Event Details
Leigh Bridges is an artist whose interdisciplinary practice builds on the legacies of romanticism and modernism to explore the possibilities surrounding DIY designed technologies in relation to idealism and use. Bridges lives and works in Winnipeg and holds a Master’s degree in Fine Arts from the University of Victoria. Bridges has exhibited widely in Canada and Europe, most recently at AGAlab Atelier Grafisch Amsterdam, Plan Z (Miguel Hernández University, Altea Spain), Arebyte 17 with Become Become (London UK), Paul Petro Contemporary (Toronto), and Gallery Simon Blais (Montreal). Her work is part of several private and corporate collections, including Bank of Montreal, Toronto Dominion Bank, and Global Affairs Canada. Bridges holds a position of Assistant Professor of Art and Design at the University of Manitoba. She is represented by Paul Petro Contemporary in Toronto.
The artist gratefully acknowledges the support of the Canada Council for the Arts and financial assistance provided by the Manitoba Arts Council.
For more information about Leigh Bridges, please visit www.leighbridges.com.
Artist Statement:
The starting point for Solar Noon is a series I completed while in residence at AGAlab (Amsterdam’s Grafisch Atelier) in April 2019. While there, I created eight large silkscreened, laser-cut prints which I imagined would represent landscape “reflected” on solar panels and also connect with ideas of atmosphere and light developed in my painting practice.

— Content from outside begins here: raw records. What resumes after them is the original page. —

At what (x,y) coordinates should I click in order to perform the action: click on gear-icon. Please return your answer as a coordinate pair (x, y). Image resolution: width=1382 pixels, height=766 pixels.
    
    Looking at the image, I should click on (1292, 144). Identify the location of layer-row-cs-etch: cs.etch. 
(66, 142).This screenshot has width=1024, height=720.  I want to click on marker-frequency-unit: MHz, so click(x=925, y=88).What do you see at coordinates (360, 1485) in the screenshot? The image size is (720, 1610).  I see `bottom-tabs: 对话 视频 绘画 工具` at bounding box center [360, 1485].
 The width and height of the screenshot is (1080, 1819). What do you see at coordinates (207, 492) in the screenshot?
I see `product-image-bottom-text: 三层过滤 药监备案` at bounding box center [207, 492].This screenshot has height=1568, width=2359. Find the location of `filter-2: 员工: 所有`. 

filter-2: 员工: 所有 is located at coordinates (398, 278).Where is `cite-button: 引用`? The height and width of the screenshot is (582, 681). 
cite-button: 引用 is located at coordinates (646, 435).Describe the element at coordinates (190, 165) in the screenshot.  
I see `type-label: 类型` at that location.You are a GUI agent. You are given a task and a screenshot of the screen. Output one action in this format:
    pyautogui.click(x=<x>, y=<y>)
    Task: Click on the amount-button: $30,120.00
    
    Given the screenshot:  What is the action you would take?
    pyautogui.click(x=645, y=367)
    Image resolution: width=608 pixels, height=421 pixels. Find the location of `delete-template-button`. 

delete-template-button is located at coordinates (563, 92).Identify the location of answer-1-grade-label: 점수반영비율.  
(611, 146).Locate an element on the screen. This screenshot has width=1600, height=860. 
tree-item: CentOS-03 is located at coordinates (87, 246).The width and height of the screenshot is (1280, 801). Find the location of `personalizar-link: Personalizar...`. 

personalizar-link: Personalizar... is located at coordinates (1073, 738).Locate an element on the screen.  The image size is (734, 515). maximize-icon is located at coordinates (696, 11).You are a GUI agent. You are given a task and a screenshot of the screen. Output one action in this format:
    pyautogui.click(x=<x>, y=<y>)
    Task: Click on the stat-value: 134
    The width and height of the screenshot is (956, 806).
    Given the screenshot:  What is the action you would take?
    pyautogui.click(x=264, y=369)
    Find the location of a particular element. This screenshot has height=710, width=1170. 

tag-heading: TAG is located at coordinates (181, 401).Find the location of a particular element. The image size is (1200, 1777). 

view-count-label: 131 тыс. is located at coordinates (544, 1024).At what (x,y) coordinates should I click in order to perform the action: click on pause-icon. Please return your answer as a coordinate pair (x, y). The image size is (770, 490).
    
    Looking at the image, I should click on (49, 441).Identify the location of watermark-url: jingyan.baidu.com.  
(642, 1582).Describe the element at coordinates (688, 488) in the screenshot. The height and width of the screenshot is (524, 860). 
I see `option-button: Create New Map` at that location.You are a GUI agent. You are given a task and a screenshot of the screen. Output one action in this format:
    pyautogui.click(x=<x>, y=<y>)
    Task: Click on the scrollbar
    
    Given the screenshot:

I intuitively combined my own bitmapped landscape photographs and colour blends with linear schematics, some of which were popped out and folded into sculptures. I was interested in the optical pleasure of physically layering the ink, producing unexpected results in composition and colour while enjoying material idiosyncrasies. The act of printing, transporting large screens and moving physically around the work, as well as the optical resonance built up was also critically important to the sense of specificity implicit in these monoprints.
I developed the Energy Collector die-cut posters using a more meticulous, almost wholly digital process while referencing instructional manuals and commercially conceived off-the-grid technologies. I’ve framed these “prototypes” as a small edition and have presented the offset printed piece as a stack in the gallery, with some available for viewers to take. With this work, I’m interested in “design dissemination,” exploring the more widespread distribution possible with commercially printed multiples.
Finally, the Solar Array animation picks up on the unfolding and installation of the imagined technology, once again employing “instructional poetics” to show the array’s solar alignment and the sun’s stoic movement across the sky. Here I was interested in the atmospheric details, the small sounds, and the shifting lighting conditions. This work engages with romantic imagery while pondering the ameliorative potential of design and technology, framing the landscape while suggesting an intimate and evolving connection with the environment.